THE PROBLEM
In the entries below, find every line holding the string "axis" and collect it.

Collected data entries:
________________

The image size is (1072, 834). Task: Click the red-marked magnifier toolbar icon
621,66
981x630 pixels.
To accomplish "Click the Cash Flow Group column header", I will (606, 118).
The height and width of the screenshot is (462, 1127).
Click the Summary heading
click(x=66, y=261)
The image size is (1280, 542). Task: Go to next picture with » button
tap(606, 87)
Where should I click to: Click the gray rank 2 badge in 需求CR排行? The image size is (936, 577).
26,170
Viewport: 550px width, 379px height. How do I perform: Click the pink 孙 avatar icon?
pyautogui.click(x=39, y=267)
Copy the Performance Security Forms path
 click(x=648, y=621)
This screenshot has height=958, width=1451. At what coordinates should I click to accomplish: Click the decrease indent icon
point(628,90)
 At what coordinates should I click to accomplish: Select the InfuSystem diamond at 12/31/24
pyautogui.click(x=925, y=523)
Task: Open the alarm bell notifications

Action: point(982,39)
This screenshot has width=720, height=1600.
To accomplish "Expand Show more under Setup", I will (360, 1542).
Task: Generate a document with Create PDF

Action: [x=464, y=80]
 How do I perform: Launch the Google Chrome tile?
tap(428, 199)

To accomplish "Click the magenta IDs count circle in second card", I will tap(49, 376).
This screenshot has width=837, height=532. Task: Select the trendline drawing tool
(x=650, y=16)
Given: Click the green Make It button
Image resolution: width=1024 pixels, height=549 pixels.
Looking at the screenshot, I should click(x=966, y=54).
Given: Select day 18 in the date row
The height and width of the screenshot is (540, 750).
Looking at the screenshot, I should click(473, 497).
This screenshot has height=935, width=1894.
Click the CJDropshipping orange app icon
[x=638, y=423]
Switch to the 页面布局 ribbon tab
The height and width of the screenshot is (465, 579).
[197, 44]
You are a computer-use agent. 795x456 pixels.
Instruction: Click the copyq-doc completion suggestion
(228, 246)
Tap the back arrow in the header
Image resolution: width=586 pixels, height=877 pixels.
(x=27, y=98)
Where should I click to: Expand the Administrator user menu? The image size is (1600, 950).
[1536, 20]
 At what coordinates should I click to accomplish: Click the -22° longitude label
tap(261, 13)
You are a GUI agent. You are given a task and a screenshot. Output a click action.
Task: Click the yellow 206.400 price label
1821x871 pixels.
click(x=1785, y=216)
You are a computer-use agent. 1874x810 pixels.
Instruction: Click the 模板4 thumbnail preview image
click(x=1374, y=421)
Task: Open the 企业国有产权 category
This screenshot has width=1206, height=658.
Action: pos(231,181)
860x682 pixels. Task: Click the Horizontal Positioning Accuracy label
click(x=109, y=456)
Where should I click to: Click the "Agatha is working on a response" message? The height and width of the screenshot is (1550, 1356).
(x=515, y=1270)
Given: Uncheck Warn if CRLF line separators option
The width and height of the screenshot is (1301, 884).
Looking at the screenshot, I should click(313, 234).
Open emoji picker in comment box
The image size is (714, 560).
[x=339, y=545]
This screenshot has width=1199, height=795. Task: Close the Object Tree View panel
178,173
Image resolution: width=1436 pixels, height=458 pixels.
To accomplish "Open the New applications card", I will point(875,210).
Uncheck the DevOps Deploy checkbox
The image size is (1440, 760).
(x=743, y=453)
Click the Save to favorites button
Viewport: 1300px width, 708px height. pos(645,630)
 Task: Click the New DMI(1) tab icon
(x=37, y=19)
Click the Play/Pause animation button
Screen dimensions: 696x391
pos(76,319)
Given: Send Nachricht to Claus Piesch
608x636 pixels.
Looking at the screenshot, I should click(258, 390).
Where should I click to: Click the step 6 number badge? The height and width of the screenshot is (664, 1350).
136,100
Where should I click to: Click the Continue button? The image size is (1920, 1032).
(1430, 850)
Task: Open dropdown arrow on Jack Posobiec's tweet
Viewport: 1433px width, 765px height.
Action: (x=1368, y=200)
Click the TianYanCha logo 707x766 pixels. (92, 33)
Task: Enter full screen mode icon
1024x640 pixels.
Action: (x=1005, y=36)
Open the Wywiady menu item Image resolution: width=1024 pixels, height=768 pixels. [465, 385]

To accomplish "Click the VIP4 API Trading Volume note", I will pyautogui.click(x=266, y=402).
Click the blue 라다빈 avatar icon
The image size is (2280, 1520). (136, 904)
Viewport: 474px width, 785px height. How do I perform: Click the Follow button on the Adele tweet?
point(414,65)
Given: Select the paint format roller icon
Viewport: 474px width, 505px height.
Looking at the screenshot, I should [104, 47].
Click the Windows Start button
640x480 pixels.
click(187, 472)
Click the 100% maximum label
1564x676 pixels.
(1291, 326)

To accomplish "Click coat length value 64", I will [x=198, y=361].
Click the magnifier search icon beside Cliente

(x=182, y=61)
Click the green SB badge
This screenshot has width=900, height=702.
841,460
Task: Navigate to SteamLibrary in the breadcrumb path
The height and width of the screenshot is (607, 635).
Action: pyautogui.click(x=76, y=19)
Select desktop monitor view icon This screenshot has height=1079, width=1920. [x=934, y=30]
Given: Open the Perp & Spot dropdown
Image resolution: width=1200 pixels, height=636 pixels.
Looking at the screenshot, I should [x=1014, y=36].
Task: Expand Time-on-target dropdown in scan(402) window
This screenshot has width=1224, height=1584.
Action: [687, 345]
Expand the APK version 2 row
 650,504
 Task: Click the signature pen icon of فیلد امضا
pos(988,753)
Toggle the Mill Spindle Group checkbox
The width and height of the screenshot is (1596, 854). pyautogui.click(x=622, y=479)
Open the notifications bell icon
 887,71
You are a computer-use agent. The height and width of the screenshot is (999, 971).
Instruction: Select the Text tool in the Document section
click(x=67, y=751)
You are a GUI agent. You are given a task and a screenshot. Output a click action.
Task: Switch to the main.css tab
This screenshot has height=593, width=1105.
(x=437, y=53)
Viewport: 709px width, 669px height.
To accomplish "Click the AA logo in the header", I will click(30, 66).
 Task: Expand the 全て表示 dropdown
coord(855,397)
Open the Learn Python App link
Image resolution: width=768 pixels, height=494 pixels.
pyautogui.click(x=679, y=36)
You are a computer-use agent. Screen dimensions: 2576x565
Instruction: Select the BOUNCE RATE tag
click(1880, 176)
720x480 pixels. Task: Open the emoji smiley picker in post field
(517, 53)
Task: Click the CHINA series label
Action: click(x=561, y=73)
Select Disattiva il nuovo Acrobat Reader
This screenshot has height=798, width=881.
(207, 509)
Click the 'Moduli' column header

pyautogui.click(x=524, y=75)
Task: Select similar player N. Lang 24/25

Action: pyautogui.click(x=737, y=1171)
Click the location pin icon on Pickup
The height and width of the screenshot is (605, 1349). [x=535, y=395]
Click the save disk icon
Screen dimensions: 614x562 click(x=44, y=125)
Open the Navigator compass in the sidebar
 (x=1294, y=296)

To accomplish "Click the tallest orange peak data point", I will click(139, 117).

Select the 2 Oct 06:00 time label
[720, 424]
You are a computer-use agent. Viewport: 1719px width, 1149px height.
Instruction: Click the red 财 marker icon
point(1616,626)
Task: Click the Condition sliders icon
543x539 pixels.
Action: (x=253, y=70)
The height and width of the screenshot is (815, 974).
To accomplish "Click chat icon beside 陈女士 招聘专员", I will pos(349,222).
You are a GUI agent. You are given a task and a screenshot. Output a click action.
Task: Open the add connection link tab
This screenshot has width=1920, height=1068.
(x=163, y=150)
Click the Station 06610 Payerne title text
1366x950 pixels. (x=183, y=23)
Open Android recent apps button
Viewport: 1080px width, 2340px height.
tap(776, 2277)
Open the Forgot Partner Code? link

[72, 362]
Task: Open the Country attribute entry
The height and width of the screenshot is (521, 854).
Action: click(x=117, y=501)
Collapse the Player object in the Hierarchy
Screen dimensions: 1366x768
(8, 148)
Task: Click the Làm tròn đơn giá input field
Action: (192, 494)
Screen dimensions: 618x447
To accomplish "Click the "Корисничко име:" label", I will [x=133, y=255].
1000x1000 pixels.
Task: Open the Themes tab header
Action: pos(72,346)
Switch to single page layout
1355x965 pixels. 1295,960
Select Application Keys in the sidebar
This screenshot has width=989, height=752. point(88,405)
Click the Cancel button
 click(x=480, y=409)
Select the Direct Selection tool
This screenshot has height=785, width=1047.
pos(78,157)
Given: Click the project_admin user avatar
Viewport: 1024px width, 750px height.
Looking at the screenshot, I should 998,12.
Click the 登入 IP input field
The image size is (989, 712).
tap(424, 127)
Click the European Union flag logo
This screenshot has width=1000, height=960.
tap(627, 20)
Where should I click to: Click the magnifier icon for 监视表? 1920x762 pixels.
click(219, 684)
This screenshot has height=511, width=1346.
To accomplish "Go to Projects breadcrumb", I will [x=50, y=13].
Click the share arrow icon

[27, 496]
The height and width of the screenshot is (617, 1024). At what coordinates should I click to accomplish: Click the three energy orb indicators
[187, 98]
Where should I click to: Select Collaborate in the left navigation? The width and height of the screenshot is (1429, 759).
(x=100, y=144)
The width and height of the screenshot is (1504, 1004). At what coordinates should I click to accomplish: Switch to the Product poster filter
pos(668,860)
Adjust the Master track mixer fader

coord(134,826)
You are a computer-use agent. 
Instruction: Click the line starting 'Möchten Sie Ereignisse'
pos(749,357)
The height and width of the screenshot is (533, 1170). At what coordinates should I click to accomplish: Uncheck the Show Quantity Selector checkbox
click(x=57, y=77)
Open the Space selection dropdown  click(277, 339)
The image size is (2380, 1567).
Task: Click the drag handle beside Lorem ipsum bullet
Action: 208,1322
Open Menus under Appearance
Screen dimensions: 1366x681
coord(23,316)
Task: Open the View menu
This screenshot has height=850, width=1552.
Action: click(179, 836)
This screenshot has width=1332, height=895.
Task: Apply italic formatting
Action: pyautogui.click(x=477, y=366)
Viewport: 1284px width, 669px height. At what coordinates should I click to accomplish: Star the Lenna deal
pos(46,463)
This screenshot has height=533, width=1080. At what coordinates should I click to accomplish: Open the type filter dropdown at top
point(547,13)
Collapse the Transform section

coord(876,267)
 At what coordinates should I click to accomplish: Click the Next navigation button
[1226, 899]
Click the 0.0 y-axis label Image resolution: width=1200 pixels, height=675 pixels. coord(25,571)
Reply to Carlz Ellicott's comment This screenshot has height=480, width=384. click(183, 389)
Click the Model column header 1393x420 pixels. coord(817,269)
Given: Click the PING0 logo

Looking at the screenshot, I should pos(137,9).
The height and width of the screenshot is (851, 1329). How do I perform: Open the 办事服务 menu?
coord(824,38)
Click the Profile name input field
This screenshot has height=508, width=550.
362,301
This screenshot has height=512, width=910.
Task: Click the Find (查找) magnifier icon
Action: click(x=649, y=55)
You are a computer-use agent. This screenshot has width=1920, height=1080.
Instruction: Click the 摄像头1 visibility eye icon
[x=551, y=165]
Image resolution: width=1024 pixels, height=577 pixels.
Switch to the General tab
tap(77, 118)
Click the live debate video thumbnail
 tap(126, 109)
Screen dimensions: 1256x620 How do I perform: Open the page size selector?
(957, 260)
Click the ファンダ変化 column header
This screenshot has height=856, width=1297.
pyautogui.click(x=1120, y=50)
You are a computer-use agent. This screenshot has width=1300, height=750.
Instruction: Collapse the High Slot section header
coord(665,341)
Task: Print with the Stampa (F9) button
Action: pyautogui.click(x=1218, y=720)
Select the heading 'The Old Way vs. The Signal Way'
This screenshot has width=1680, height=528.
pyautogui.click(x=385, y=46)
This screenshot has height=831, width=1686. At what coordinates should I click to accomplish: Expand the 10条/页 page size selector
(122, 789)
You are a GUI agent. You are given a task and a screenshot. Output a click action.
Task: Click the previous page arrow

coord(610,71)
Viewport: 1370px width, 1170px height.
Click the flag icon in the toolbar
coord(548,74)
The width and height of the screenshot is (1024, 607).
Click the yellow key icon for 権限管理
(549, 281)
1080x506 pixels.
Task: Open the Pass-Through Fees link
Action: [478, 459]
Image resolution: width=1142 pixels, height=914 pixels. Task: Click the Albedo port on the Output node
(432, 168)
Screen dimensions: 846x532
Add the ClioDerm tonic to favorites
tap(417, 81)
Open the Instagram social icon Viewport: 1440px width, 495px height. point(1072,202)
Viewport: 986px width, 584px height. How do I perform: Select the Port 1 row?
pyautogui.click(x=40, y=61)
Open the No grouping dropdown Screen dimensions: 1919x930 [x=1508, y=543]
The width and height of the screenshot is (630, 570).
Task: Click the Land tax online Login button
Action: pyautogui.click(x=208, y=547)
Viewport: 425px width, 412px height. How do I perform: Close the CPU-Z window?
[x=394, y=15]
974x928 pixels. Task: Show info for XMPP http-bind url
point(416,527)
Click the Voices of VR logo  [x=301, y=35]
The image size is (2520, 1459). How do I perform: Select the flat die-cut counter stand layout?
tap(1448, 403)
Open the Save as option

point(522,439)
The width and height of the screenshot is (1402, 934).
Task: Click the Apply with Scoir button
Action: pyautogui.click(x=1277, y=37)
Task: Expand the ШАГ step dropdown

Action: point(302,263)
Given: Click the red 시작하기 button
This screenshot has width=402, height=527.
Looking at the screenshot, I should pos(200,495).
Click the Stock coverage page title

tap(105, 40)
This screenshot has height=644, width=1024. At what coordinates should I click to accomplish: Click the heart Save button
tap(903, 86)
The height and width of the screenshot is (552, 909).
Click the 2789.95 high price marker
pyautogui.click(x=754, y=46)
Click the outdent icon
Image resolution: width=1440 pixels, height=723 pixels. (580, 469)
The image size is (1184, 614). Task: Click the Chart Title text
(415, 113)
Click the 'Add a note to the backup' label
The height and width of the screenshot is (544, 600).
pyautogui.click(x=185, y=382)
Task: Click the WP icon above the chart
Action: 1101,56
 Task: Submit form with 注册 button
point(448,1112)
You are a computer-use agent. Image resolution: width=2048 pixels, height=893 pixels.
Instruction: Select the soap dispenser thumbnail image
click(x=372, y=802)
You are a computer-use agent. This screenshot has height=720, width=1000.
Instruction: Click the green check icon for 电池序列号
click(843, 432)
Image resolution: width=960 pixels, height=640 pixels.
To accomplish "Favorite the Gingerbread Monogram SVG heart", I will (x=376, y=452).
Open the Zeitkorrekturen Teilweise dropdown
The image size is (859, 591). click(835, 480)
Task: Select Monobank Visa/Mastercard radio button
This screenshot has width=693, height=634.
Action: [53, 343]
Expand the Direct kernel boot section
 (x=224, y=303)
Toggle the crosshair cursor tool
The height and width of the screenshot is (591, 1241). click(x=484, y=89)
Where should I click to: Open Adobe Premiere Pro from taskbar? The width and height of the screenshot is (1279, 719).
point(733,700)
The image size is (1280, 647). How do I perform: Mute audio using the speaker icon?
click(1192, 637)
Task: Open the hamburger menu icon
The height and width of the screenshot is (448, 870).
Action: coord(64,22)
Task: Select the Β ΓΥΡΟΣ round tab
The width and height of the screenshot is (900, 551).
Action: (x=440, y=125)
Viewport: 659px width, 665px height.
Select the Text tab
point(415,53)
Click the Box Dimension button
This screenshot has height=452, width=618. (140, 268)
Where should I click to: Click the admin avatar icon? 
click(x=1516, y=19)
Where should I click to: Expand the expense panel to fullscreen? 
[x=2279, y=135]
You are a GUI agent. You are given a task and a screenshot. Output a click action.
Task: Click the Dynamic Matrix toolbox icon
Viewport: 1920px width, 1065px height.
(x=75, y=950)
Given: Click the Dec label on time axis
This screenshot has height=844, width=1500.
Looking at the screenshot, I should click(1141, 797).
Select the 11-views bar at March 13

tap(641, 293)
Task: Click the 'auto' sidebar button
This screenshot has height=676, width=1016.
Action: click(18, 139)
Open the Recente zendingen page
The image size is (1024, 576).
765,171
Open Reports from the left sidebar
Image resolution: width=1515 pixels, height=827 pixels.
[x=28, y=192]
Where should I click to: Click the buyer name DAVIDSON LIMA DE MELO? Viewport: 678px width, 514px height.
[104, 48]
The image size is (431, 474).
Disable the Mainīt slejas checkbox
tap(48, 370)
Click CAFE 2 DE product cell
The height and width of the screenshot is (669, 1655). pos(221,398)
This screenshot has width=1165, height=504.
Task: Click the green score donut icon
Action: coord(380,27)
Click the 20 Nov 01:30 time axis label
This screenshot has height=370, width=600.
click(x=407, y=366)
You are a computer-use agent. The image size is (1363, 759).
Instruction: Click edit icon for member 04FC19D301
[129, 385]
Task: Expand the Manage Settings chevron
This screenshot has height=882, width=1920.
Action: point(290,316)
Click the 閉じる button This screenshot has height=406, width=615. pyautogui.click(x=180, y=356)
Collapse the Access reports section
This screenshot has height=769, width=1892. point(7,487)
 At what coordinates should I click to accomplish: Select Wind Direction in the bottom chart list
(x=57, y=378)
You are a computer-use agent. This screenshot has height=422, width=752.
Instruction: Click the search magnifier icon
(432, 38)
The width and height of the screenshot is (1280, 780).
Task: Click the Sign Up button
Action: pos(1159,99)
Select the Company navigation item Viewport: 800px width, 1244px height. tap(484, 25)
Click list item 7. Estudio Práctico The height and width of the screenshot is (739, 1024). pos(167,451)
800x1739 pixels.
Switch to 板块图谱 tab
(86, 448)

________________

REPLY TO THE EXERCISE
Click the 0.0 y-axis label Image resolution: width=1200 pixels, height=675 pixels. coord(25,571)
Given: Click the Dec label on time axis
Click the 20 Nov 01:30 time axis label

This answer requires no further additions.